• What is expected: Write out exactly the lines below that run from the one containing "CONTACTAR (40, 2102)" through the one containing "[Jawatan Kosong di Bank", both included, with no other lines.
-- Available data follows --
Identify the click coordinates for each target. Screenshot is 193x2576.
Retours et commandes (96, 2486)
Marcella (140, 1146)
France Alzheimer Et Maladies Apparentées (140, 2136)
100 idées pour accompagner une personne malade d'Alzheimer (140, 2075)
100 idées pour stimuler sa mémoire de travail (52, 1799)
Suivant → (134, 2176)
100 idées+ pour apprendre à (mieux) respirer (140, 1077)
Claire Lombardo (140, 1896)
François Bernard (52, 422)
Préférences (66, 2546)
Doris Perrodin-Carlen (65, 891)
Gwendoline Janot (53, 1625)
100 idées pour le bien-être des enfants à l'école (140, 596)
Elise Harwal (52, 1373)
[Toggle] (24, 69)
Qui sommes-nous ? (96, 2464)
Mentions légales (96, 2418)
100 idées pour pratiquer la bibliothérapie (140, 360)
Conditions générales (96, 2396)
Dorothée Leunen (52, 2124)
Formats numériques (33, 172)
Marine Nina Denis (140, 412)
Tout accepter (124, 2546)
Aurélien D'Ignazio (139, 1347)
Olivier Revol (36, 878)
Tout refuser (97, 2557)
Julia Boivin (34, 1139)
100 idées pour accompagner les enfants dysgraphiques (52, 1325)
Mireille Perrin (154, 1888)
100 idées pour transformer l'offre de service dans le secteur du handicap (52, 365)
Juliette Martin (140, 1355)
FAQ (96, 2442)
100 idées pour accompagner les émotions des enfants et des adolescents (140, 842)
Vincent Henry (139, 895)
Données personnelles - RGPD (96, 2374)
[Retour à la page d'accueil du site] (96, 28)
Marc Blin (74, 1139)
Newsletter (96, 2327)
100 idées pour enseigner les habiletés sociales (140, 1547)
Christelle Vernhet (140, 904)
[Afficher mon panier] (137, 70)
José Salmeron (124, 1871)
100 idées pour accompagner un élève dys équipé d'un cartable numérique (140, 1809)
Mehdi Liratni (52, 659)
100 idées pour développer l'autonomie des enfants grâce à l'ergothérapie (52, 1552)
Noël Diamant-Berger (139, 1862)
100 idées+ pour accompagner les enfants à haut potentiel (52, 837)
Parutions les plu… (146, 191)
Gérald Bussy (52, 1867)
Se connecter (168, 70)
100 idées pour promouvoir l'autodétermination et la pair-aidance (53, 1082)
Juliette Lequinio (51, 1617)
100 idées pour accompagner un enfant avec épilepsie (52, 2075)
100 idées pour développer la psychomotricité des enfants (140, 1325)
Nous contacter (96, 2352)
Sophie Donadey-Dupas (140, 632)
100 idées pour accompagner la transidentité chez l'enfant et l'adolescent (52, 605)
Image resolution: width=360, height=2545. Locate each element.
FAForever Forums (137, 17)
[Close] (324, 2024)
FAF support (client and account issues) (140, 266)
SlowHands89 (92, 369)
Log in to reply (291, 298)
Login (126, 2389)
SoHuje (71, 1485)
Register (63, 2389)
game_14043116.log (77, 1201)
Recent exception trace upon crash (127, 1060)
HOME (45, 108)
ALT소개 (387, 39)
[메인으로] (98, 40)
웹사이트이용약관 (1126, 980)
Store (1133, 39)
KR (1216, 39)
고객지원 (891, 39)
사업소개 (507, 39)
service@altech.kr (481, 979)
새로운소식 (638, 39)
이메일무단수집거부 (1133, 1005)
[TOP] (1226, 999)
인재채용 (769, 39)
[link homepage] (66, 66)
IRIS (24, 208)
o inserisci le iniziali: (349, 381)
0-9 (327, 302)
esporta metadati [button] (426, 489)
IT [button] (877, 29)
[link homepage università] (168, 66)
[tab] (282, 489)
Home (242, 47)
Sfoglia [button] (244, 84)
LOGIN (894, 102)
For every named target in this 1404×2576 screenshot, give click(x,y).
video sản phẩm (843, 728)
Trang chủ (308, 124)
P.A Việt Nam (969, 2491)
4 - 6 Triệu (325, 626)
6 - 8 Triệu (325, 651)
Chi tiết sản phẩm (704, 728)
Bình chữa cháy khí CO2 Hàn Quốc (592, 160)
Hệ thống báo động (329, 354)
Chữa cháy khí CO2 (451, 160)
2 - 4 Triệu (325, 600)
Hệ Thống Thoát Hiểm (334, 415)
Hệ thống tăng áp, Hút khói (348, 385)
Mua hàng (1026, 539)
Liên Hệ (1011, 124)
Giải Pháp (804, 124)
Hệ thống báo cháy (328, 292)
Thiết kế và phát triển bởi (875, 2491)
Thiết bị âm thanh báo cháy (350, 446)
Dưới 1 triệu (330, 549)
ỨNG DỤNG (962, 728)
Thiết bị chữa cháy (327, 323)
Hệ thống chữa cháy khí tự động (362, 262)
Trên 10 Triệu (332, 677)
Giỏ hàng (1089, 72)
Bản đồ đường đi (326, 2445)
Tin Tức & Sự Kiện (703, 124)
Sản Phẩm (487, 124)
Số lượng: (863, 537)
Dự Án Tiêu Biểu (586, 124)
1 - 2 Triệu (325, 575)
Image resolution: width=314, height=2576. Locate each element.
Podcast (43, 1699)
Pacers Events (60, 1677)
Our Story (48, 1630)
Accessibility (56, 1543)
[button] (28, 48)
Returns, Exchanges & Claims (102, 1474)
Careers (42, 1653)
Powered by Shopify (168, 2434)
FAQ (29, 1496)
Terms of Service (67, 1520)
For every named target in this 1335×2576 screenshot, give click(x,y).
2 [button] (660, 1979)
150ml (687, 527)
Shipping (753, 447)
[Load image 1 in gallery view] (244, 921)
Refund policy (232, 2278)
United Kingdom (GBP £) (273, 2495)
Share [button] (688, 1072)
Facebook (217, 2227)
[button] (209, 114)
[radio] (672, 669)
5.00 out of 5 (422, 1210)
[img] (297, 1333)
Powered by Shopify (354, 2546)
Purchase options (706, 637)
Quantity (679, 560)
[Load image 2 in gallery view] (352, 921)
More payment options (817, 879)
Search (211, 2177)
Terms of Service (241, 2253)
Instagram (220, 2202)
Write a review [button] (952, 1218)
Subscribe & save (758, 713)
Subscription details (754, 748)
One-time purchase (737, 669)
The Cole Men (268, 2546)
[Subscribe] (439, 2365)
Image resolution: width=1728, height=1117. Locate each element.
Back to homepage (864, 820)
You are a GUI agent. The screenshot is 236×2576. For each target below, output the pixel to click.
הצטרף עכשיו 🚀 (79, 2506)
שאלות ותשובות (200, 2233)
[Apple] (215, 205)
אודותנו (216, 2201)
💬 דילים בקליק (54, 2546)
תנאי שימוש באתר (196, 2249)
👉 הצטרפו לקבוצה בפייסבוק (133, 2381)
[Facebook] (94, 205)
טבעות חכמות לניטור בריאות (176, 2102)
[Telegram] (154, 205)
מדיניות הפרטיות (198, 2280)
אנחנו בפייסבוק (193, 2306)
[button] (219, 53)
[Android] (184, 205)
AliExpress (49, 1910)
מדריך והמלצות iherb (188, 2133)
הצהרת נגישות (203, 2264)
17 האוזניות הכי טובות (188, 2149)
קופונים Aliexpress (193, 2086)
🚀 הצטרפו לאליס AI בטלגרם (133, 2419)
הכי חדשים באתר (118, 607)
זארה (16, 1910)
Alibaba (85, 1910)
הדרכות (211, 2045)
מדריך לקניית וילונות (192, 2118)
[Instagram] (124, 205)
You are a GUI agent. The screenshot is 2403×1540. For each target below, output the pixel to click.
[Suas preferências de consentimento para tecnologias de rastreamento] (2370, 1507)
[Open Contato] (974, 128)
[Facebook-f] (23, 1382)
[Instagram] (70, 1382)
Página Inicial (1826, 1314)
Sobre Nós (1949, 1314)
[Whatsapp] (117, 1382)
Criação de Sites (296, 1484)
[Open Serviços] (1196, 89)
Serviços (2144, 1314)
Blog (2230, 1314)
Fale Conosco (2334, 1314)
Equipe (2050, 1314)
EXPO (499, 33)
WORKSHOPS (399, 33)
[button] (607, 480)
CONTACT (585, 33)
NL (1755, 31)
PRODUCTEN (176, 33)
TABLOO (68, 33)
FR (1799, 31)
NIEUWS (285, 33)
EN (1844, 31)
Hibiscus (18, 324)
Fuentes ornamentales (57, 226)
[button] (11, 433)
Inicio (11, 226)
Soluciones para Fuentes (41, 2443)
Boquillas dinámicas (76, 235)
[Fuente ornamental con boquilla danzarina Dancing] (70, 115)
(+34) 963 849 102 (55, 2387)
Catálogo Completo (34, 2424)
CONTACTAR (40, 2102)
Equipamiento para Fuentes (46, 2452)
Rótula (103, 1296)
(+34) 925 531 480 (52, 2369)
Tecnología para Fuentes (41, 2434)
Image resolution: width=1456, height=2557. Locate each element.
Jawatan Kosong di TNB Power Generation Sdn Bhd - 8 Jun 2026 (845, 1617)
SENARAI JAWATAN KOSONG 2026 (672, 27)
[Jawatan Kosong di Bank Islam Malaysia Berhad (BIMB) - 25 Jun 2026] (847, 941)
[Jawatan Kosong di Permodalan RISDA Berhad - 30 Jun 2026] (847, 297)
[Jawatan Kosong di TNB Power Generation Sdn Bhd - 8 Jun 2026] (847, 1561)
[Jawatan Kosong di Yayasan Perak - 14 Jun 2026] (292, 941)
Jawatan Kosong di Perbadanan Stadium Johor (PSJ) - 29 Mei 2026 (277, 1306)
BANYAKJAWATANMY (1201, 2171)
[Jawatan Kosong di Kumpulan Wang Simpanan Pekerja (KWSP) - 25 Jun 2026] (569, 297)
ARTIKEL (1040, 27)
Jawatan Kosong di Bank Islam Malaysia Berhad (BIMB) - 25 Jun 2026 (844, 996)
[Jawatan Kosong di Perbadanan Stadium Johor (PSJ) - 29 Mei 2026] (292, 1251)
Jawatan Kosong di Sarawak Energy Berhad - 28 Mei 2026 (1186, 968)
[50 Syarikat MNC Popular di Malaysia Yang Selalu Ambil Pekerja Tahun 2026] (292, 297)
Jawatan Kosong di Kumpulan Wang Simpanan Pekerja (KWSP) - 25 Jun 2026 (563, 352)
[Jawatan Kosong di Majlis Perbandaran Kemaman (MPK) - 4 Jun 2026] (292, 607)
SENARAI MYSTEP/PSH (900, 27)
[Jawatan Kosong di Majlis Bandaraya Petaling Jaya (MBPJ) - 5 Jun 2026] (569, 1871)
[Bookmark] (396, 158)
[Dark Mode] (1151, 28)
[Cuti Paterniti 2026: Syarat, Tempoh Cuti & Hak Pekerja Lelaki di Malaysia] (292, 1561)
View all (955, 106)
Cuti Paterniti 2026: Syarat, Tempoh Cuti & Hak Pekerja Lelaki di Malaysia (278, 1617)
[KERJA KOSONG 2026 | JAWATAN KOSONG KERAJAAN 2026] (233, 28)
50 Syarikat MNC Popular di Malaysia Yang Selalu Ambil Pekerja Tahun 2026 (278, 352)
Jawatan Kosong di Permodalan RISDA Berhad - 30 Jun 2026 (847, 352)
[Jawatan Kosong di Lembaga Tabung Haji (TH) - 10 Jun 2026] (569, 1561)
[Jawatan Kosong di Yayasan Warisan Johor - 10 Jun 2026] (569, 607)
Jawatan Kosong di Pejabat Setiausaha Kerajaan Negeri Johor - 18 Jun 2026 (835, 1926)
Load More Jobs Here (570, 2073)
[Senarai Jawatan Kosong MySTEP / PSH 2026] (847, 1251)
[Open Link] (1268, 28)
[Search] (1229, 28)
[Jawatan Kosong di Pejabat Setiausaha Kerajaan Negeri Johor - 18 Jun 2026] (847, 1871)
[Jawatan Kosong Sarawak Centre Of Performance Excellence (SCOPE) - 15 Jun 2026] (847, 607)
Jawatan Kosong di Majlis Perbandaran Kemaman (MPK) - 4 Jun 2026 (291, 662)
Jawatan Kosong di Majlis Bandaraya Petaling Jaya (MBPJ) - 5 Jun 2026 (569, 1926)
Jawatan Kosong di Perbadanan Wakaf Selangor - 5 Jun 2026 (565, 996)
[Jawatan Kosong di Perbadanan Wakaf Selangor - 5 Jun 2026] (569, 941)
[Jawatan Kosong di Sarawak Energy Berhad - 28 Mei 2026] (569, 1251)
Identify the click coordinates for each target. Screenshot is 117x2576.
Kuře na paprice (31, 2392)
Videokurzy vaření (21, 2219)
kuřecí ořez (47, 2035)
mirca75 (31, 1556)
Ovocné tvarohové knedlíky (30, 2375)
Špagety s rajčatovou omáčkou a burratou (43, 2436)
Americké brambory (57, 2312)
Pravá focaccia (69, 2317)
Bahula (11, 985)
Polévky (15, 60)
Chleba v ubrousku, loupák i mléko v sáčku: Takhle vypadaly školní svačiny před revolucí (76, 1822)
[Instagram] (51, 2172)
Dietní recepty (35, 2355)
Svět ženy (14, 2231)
-- Available data concluded --
• Solved problem:
CONTACTAR (40, 2102)
Equipamiento para Fuentes (46, 2452)
Rótula (103, 1296)
(+34) 925 531 480 (52, 2369)
Tecnología para Fuentes (41, 2434)
Image resolution: width=1456, height=2557. Locate each element.
Jawatan Kosong di TNB Power Generation Sdn Bhd - 8 Jun 2026 (845, 1617)
SENARAI JAWATAN KOSONG 2026 (672, 27)
[Jawatan Kosong di Bank Islam Malaysia Berhad (BIMB) - 25 Jun 2026] (847, 941)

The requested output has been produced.